Task requirements: Convert every line of the records below into a numbered list, omitting any blank lines.

Some records:
==========

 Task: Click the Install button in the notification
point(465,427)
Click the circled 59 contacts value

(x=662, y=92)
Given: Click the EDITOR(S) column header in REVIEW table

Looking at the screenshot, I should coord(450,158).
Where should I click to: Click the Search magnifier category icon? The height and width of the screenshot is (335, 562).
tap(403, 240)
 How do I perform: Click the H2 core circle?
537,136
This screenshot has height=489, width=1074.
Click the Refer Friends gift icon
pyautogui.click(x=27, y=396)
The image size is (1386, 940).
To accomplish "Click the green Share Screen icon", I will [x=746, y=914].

==========

Solution for this task:
1.  Task: Click the Install button in the notification
2. point(465,427)
3. Click the circled 59 contacts value
4. (x=662, y=92)
5. Given: Click the EDITOR(S) column header in REVIEW table
6. Looking at the screenshot, I should coord(450,158).
7. Where should I click to: Click the Search magnifier category icon? The height and width of the screenshot is (335, 562).
8. tap(403, 240)
9.  How do I perform: Click the H2 core circle?
10. 537,136
11. This screenshot has height=489, width=1074.
12. Click the Refer Friends gift icon
13. pyautogui.click(x=27, y=396)
14. The image size is (1386, 940).
15. To accomplish "Click the green Share Screen icon", I will [x=746, y=914].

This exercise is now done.